The Eternal Value of Privacy By Bruce Schneier, 02:00 AM May, 18, 2006 Wired
After rehearsing a few true yet not deep enough comebacks that people sometimes use, he gets to the heart of the matter:
Cardinal Richelieu understood the value of surveillance when he famously said, "If one would give me six lines written by the hand of the most honest man, I would find something in them to have him hanged." Watch someone long enough, and you'll find something to arrest -- or just blackmail -- with. Privacy is important because without it, surveillance information will be abused: to peep, to sell to marketers and to spy on political enemies -- whoever they happen to be at the time.
Not to mention what about when you sometimes speed at night on that empty road, or forget to fasten your seatbelt, or wrote something on the net uncomplimentary about a political candidate that your boss favors, or....
How do you know you haven't done anything wrong, in somebody's eyes?
The rest of the article is well worth reading. Bruce's summary gets to the heart of the matter:
Too many wrongly characterize the debate as "security versus privacy." The real choice is liberty versus control. Tyranny, whether it arises under threat of foreign physical attack or under constant domestic authoritative scrutiny, is still tyranny. Liberty requires security without intrusion, security plus privacy. Widespread police surveillance is the very definition of a police state. And that's why we should champion privacy even when we have nothing to hide.And what happens when civil liberties get curtailed in the name of security?
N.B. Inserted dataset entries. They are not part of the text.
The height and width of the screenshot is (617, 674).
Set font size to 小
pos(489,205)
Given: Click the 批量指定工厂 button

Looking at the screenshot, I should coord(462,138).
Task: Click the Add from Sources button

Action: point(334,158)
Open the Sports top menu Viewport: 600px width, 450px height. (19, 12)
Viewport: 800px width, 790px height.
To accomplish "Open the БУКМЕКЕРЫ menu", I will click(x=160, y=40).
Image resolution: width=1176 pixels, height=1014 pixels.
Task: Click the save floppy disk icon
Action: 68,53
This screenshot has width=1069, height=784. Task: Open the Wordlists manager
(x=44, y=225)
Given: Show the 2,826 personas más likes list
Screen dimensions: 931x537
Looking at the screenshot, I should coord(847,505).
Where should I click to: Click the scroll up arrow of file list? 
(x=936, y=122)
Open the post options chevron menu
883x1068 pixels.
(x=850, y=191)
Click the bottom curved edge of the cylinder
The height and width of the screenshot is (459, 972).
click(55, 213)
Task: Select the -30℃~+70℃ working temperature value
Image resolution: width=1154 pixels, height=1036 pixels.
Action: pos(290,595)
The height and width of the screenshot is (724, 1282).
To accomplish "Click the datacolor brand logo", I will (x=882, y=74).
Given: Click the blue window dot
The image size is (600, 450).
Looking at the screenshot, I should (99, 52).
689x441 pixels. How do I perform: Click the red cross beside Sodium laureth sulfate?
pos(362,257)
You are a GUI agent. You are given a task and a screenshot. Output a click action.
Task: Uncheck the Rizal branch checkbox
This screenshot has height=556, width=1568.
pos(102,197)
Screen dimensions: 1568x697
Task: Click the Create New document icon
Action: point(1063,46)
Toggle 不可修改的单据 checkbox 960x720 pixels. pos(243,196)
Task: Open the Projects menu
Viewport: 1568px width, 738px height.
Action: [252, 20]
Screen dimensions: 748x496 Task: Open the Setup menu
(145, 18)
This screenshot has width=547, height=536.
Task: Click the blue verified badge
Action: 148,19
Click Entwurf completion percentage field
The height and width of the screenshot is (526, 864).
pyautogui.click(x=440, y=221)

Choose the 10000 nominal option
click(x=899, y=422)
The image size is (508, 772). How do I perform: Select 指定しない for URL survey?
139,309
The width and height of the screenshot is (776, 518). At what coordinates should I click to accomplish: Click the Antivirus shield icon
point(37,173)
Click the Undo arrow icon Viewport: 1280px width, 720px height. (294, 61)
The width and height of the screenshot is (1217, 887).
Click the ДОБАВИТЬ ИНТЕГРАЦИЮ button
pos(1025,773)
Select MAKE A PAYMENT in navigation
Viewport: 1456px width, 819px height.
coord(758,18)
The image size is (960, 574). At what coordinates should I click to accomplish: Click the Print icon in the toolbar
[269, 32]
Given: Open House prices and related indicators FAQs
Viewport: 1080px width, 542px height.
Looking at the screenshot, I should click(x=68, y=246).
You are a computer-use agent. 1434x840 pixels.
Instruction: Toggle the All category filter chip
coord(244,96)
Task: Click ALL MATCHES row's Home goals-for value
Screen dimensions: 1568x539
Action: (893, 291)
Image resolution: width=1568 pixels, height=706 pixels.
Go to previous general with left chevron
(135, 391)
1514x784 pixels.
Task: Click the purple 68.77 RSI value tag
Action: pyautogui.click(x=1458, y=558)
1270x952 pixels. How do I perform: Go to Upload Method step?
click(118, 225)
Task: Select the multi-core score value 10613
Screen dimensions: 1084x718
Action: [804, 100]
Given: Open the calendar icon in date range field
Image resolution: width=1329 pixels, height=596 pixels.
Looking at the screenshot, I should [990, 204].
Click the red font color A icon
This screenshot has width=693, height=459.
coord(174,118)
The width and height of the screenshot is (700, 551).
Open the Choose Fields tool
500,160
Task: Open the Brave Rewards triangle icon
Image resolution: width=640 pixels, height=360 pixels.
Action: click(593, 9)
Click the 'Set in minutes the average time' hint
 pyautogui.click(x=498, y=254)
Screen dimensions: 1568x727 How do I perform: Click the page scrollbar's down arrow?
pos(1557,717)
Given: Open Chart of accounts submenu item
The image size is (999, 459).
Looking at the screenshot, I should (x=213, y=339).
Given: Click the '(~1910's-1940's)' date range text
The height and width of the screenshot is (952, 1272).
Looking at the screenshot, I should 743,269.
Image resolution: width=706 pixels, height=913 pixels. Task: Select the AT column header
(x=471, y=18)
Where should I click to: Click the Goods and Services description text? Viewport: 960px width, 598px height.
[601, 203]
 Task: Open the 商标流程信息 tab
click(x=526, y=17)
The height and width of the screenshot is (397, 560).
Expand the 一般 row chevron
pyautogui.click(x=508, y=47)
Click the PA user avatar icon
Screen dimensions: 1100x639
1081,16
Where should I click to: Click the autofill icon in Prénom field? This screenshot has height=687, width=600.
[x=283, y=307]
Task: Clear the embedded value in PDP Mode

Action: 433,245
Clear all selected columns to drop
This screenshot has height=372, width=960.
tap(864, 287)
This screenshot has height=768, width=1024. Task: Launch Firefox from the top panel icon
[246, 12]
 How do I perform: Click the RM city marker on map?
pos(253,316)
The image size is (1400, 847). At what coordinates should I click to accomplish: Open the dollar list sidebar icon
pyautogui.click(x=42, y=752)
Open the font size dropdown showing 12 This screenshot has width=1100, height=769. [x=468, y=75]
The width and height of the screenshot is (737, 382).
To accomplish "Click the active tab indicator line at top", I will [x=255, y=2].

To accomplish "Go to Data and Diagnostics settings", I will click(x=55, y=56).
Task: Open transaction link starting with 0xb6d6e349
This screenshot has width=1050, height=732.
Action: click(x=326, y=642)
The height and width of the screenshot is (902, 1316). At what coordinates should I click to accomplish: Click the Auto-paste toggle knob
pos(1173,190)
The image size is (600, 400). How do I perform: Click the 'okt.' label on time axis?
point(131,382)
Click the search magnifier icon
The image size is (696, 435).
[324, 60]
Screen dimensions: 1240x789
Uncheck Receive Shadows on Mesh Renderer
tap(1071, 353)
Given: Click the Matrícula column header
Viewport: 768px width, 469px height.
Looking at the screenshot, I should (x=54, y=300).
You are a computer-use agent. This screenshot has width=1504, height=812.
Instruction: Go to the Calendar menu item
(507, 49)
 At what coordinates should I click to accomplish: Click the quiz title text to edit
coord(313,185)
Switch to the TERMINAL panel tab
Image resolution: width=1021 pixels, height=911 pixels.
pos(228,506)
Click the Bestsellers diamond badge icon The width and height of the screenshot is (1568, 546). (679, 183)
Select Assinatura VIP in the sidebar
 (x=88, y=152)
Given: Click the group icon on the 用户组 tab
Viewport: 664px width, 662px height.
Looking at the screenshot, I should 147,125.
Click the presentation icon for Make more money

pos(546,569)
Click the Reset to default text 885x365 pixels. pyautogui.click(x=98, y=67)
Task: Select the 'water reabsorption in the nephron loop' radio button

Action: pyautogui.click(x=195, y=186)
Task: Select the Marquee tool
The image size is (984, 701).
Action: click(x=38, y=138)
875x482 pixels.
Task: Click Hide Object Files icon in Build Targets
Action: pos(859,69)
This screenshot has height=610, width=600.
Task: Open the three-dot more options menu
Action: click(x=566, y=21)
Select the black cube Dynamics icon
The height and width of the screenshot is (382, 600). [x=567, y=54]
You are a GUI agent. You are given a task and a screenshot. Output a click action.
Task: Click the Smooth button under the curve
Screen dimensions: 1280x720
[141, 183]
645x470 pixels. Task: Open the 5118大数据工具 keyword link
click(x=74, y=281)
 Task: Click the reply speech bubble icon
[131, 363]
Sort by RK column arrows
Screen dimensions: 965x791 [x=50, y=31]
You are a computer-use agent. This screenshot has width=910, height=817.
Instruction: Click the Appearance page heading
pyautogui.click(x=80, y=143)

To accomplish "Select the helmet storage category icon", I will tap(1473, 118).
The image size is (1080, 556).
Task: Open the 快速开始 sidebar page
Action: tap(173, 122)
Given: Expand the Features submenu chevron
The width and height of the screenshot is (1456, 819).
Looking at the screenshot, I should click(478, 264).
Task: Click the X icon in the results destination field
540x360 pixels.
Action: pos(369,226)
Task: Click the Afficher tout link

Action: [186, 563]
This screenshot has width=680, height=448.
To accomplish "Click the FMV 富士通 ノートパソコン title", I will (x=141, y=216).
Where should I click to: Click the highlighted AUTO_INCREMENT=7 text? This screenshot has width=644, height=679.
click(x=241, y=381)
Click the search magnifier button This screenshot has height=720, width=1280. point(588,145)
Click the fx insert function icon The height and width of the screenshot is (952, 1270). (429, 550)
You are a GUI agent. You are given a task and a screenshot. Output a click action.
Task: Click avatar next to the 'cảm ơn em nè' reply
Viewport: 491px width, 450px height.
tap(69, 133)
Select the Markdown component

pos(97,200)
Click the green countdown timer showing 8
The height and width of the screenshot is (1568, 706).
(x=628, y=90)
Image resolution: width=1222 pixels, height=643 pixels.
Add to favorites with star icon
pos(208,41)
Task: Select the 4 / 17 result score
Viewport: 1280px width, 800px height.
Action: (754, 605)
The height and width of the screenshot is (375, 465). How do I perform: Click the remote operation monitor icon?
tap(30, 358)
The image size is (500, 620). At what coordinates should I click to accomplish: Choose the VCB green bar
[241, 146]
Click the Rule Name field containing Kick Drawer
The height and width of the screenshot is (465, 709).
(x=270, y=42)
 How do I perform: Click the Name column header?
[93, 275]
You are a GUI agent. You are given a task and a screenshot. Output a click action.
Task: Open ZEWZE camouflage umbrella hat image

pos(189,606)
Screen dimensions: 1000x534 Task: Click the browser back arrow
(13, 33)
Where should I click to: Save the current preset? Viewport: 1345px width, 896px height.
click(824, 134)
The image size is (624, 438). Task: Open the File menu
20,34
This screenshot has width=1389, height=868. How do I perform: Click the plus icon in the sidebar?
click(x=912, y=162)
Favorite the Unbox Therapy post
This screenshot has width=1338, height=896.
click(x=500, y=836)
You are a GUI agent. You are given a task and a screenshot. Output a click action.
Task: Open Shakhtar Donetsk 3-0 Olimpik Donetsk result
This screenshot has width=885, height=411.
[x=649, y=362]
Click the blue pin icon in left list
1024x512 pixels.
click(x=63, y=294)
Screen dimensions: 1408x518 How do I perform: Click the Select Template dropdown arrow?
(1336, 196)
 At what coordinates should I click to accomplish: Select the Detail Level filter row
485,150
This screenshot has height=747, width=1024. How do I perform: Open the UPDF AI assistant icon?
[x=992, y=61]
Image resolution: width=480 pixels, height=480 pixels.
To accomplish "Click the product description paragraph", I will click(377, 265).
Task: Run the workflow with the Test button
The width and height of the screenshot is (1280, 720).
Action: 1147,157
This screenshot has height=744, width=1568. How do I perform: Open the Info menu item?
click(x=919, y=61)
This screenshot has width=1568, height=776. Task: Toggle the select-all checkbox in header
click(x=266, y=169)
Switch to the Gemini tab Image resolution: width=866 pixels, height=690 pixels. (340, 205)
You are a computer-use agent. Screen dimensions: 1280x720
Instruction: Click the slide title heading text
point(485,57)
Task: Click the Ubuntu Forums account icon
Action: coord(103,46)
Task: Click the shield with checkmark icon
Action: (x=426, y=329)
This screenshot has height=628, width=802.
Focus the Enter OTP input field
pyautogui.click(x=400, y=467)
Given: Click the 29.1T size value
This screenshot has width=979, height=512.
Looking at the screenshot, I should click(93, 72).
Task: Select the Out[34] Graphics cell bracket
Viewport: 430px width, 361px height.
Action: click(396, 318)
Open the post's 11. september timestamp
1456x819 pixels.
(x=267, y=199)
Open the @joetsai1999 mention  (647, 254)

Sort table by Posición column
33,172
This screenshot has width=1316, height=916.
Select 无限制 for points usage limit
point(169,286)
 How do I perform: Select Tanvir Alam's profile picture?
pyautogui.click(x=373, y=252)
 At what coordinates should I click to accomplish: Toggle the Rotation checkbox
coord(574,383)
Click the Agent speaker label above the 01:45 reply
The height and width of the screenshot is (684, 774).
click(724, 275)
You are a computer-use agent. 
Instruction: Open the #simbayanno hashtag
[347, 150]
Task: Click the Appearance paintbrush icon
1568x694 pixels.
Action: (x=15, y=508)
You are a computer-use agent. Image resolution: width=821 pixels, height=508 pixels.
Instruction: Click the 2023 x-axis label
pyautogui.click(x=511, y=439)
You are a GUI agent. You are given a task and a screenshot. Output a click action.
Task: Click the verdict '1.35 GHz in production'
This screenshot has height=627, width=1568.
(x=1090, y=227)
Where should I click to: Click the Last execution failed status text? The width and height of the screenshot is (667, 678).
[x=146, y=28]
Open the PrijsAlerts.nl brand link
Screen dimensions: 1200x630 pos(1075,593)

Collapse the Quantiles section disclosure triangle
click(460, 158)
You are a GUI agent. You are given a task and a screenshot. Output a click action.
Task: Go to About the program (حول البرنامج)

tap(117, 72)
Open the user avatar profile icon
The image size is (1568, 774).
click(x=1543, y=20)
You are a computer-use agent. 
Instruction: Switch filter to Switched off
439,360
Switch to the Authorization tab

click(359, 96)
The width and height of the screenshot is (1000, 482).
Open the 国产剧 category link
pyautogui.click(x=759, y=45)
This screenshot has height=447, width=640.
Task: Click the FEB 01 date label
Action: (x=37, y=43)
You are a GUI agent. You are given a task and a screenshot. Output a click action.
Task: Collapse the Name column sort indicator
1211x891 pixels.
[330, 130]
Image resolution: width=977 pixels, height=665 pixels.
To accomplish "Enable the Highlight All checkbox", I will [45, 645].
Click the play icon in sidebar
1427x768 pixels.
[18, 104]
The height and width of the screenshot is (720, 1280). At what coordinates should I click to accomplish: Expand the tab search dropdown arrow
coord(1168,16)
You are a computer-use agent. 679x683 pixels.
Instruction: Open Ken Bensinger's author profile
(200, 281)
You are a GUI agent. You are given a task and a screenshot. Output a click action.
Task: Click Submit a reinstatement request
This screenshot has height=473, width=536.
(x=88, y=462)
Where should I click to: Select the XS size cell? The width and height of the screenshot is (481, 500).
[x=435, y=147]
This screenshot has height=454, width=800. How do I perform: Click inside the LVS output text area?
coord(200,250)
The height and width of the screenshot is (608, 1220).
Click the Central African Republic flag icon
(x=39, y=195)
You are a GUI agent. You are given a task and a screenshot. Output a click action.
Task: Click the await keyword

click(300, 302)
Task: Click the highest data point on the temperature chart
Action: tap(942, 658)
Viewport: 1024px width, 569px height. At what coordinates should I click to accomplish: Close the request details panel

Not only does curtailing civil liberties not assist much in the short term with catching terrorists, in the long term it actually breeds terrorists. After all, terrorism isn't about religion, or poverty, or even nationalism: it is about politics. The politics of civil liberties.That last was me, from January; in that blog entry you'll find a pointer to the research that led me to say that.
Let me say again: freedom is security.